Recent data suggested that there might be a joint pathway for these different tissue damages, which was known as the upregulation of TGF-β1/SMAD signaling pathway [20, 39]. As is known to all, TGF-β can intermediate its fibrotic effects by triggering the receptor-associated SMADs [40]. Although there is no report on the effect of TGF-β1/SMAD pathway on the testis, many reports investigated that it might play a key role in configurational changes for erection [41, 42]. In our study, the expression of TGF-β1/SMAD was higher after H2O2 injury, and these proteins' contents were obviously reduced in the KH-204 treatment groups in comparison with the group without KH-204. It is likely that KH-204 is at least in part attributable to the antifibrotic effect in the testis.

Herbs have been used widely in various urologic diseases, and many researches have been carried out to prove their safety and efficacy [43]. In particular, herbal medicines such as KH-204 are more essential for the treatment of LOH due to the adverse effects of ART. Discovery of natural products or herbs that can protect Leydig cells and restore the production of serum testosterone is very important to improve LOH. Previous studies demonstrated that KH-204 ameliorated ED in aged and diabetic rats [10, 11]. We also found that KH-204 protected against oxidative stress in the cryptorchid testis [12]. However, few studies on the detailed mechanisms against LOH have been reported. The major ingredients in KH-204 were reported to have antioxidant effects in various diseases. Furthermore, it was shown in a previous study that Cuscuta chinensis Lam. might improve kidney yang deficiency symptoms by recovering decreased serum testosterone [44]. In this study, we identified that KH-204 treatment improved the viability in oxidative stressed TM3 cells and that the activation of the ERK/Akt-dependent signaling pathways is the main mechanism. Thereafter, we illuminated that treatment with KH-204 can reduce oxidative stress or apoptosis in the androgen-deprived rat model.

Our study does have some limitations. First, the model used is far from a definite model of LOH. Aged or castrated animals have commonly been used as LOH animal models in many studies for oral supplementation [45, 46]. However, we wanted to reproduce a partial androgen deficiency state rather than an entire castration, and low-dose leuprorelin injection was useful for creating this situation. Secondly, while we clarified antioxidant and antifibrotic functions for KH-204, we did not identify the assumed mechanism, through the animal model.
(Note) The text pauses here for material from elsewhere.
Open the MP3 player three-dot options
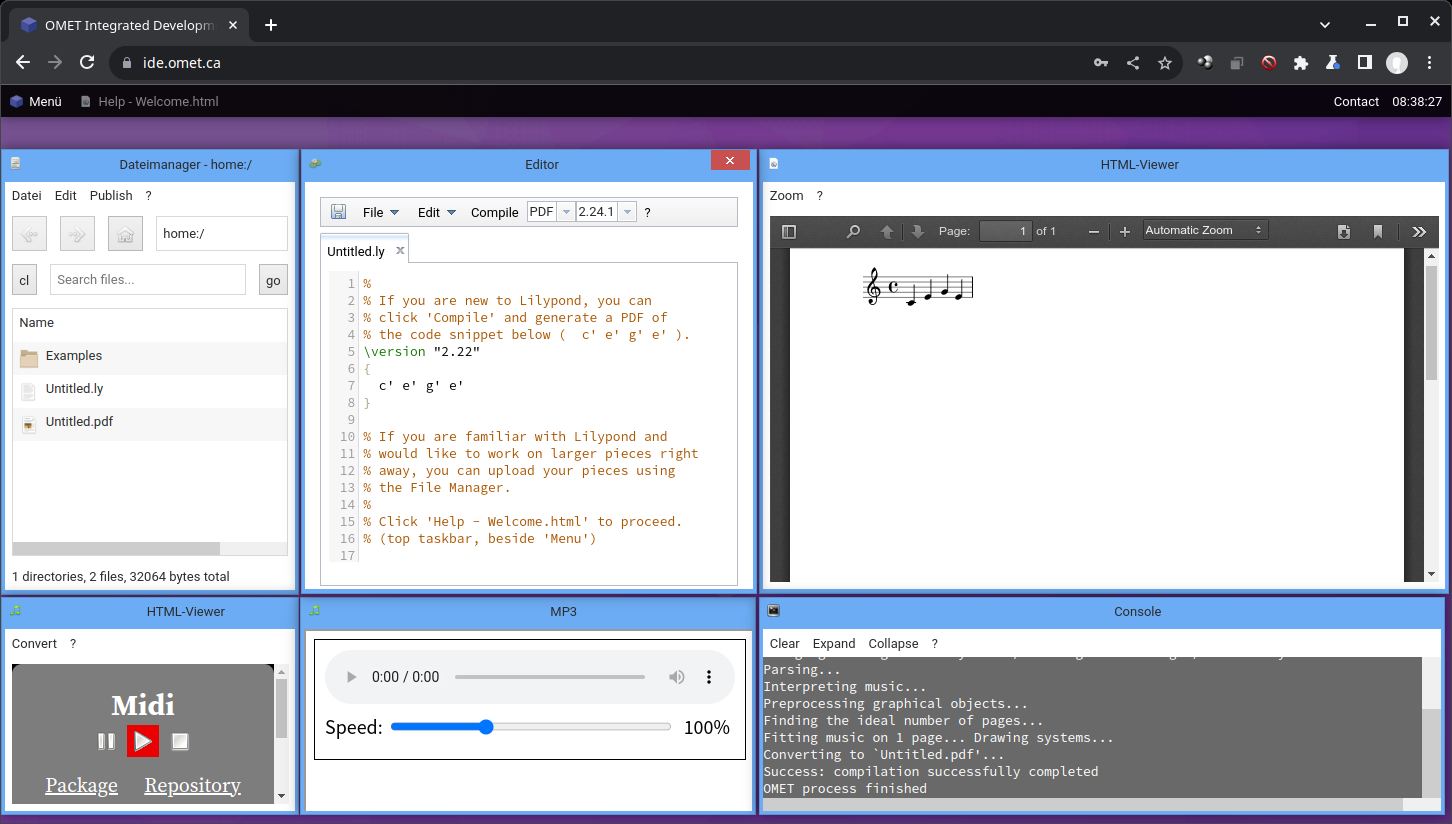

In the next work, we should try our best to investigate the accurate mechanism of KH-204 in the LOH animal model to plan for a clinical study.

We studied the efficacy of KH-204 to improve testicular dysfunction in LOH. The efficacies of KH-204 are likely, at least in part, to degrade oxidative stress through the Nrf2/HO-1 pathway. These findings may offer credible evidences for the use of new alternative therapies to treat LOH.